In Qwen2.py the model's lm_head is initialized as follows:
if get_pp_group().is_last_rank:
if config.tie_word_embeddings:
self.lm_head = self.model.embed_tokens
else:
self.lm_head = ParallelLMHead(config.vocab_size,
config.hidden_size,
quant_config=quant_config,
prefix=maybe_prefix(
prefix, "lm_head"))
else:
self.lm_head = PPMissingLayer()
lm_head will be assigned as PPMissingLayer if current worker is not last rank in pp group, but when it comes to model_runner_v1.NPUModelRunner.execute_model, logits will be always computed through logits = self.model.compute_logits(hidden_states[sample_indices], None)

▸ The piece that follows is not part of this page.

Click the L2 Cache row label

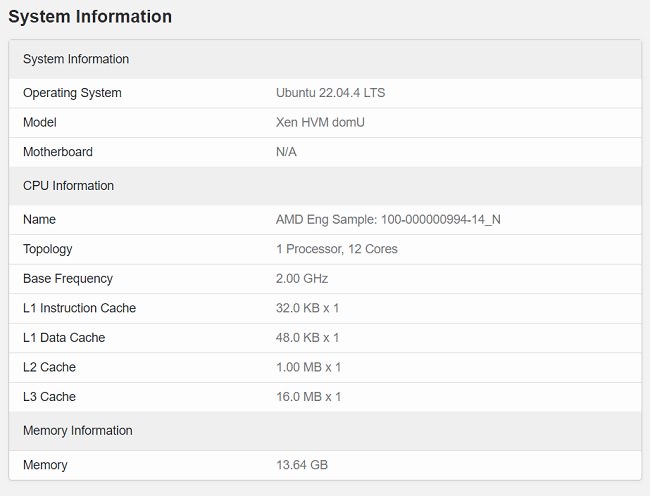click(x=49, y=367)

. In compute_logits, model.lm_head is passed as param and model.lm_head.quant_method.apply will be called eventually:
def _get_logits(
self,
hidden_states: torch.Tensor,
lm_head: VocabParallelEmbedding,
embedding_bias: Optional[torch.Tensor],
) -> Optional[torch.Tensor]:
# Get the logits for the next tokens.
logits = lm_head.quant_method.apply(lm_head,
hidden_states,
bias=embedding_bias)
PPMissingLayer, however, does not hold any quant_method, which caused the error. Either NPUModelRunner.execute_model should return early when current worker is not last pp worker, or Qwen2.py should be modified (some other models like llama also have this problem).
This bug might be reproducible on main as latest code also lack early return in func execute_model.